Queer Black lawmaker Park Cannon was forcibly arrested in the state legislature for knocking on the governor's door. (Twitter)

A queer Black lawmaker was arrested after she dared to knock on the governor’s door as he signed a law to restrict voting rights.

Park Cannon, a Georgia state representative, was arrested and forcibly removed from the state’s Capitol building on Thursday (25 March) while Republican governor Brian Kemp signed the bill, which is expected to make voting even more difficult for residents.

In videos shared on social media, Park Cannon can be seen standing outside the governor’s closed door speaking peacefully with a police officer.

When she knocked on the door, the police officer grabbed her arm, while a second police officer swooped in to aid in her arrest.

In shocking video footage shared widely on Twitter, Cannon can be seen being forcibly handcuffed by several police officers and dragged out of government buildings.

In the video, Georgia resident Tamara Stevens can be heard repeatedly asking police to explain why Cannon was being arrested. They did not respond.

“There is no reason for me to be arrested. I am a legislator!” Cannon can be heard telling police officers as they dragged her from the building.

Cannon repeatedly asked police why they were arresting her and pleaded with them to stop touching her, but the group of police officers persisted.

“I am not doing anything! I am literally not doing anything,” she told officers.

Queer Black lawmaker Park Cannon faces two felony charges

Cannon is facing two felony charges, according to CNN. She was charged with felony obstruction and preventing or disrupting general assembly session.

According to an arrest affadavit, she was charged with “knowingly and intentionally” interrupting proceedings by knocking on the door “during session of singing [sic] a bill.”

She was accused of making threats of violence against police officers and of stamping on one of the officers’ feet three times while they dragged her from the building.

Senator Raphael Warnock spoke outside Fulton County Jail, where she was taken to following her arrest, telling reporters: “She is understandably a bit shaken by what happened to her. She didn’t deserve this.”

We will not live in fear and we will not be controlled. We have a right to our future and a right to our freedom.

He also questioned what made her actions “so dangerous” that she needed to be arrested.

In a statement seen by CNN, Georgia State Patrol claimed that Cannon “was beating on the door to the governor’s office” and moved to a second door, marked “Governor’s Staff Only”, when she was moved on.

“Rep Cannon refused to stop knocking on the door. Rep Cannon was placed under arrest and escorted out of the Capitol,” the statement said.

Cannon spoke out about the arrest after she was released on Thursday night (26 March) and thanked the public for their support.

“I’m not the first Georgian to be arrested for fighting voter suppression. I’d love to say I’m the last, but we know that isn’t true,” she wrote on Twitter.

“But someday soon that last person will step out of jail for the last time and breathe a first breath knowing that no one will be jailed again for fighting for the right to vote.”

She went on to hit out at the governor for signing the bill, saying it will “restrict many methods of voting”.

“These restrictions serve no purpose other than to keep voters from exercising their constitutional right to vote,” she said.

“We will not live in fear and we will not be controlled. We have a right to our future and a right to our freedom. We will come together and continue fighting white supremacy in all its forms.”
● ● ● ●
#### Request a
Reproduce the stretch of the article on Park Cannon's arrest from "In videos shared" through "of government buildings." word for word.

(Stored data)
● ● ● ●
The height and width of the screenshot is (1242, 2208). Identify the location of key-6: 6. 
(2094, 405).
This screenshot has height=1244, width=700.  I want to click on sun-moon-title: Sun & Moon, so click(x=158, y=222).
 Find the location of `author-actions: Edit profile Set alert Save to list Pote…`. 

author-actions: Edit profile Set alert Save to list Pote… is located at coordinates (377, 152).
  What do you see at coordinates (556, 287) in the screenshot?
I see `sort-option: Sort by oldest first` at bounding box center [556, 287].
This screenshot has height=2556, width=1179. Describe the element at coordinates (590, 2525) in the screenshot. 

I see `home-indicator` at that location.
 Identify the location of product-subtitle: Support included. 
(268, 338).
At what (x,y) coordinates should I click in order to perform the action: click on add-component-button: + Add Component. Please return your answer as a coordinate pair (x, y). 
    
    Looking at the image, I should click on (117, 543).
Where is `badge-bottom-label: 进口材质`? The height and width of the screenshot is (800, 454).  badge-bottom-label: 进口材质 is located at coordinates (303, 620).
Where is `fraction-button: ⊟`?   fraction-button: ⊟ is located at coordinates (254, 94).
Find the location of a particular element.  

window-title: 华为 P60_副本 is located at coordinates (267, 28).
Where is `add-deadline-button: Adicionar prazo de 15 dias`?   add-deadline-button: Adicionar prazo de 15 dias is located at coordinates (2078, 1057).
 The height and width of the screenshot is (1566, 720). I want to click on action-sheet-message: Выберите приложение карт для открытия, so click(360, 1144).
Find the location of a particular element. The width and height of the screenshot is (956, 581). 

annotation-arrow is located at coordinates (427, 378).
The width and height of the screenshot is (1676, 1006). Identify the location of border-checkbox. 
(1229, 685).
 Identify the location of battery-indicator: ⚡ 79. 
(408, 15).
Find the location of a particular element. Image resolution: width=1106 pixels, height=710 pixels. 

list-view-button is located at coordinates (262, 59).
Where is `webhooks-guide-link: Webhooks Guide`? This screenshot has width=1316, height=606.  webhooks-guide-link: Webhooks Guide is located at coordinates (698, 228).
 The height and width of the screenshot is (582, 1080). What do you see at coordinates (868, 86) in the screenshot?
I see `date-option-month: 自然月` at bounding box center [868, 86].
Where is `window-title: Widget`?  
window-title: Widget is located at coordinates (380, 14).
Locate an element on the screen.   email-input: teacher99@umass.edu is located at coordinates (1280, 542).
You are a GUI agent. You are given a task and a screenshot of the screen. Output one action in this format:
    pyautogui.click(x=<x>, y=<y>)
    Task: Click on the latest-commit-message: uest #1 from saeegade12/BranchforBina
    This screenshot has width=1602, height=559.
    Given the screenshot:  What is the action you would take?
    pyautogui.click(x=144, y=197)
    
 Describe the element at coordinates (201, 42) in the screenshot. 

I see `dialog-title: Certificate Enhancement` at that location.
● ● ● ●
#### Request b
Please output the entries, from the start of the entries through the line that contains "list-view-button is located", as a JSON list of strings with one string per line and blank lines left out.

#### Answer section a
In videos shared on social media, Park Cannon can be seen standing outside the governor’s closed door speaking peacefully with a police officer.

When she knocked on the door, the police officer grabbed her arm, while a second police officer swooped in to aid in her arrest.

In shocking video footage shared widely on Twitter, Cannon can be seen being forcibly handcuffed by several police officers and dragged out of government buildings.

#### Answer section b
[
  "The height and width of the screenshot is (1242, 2208). Identify the location of key-6: 6. ",
  "(2094, 405).",
  "This screenshot has height=1244, width=700.  I want to click on sun-moon-title: Sun & Moon, so click(x=158, y=222).",
  " Find the location of `author-actions: Edit profile Set alert Save to list Pote…`. ",
  "author-actions: Edit profile Set alert Save to list Pote… is located at coordinates (377, 152).",
  "  What do you see at coordinates (556, 287) in the screenshot?",
  "I see `sort-option: Sort by oldest first` at bounding box center [556, 287].",
  "This screenshot has height=2556, width=1179. Describe the element at coordinates (590, 2525) in the screenshot. ",
  "I see `home-indicator` at that location.",
  " Identify the location of product-subtitle: Support included. ",
  "(268, 338).",
  "At what (x,y) coordinates should I click in order to perform the action: click on add-component-button: + Add Component. Please return your answer as a coordinate pair (x, y). ",
  "    Looking at the image, I should click on (117, 543).",
  "Where is `badge-bottom-label: 进口材质`? The height and width of the screenshot is (800, 454).  badge-bottom-label: 进口材质 is located at coordinates (303, 620).",
  "Where is `fraction-button: ⊟`?   fraction-button: ⊟ is located at coordinates (254, 94).",
  "Find the location of a particular element.  ",
  "window-title: 华为 P60_副本 is located at coordinates (267, 28).",
  "Where is `add-deadline-button: Adicionar prazo de 15 dias`?   add-deadline-button: Adicionar prazo de 15 dias is located at coordinates (2078, 1057).",
  " The height and width of the screenshot is (1566, 720). I want to click on action-sheet-message: Выберите приложение карт для открытия, so click(360, 1144).",
  "Find the location of a particular element. The width and height of the screenshot is (956, 581). ",
  "annotation-arrow is located at coordinates (427, 378).",
  "The width and height of the screenshot is (1676, 1006). Identify the location of border-checkbox. ",
  "(1229, 685).",
  " Identify the location of battery-indicator: ⚡ 79. ",
  "(408, 15).",
  "Find the location of a particular element. Image resolution: width=1106 pixels, height=710 pixels. ",
  "list-view-button is located at coordinates (262, 59)."
]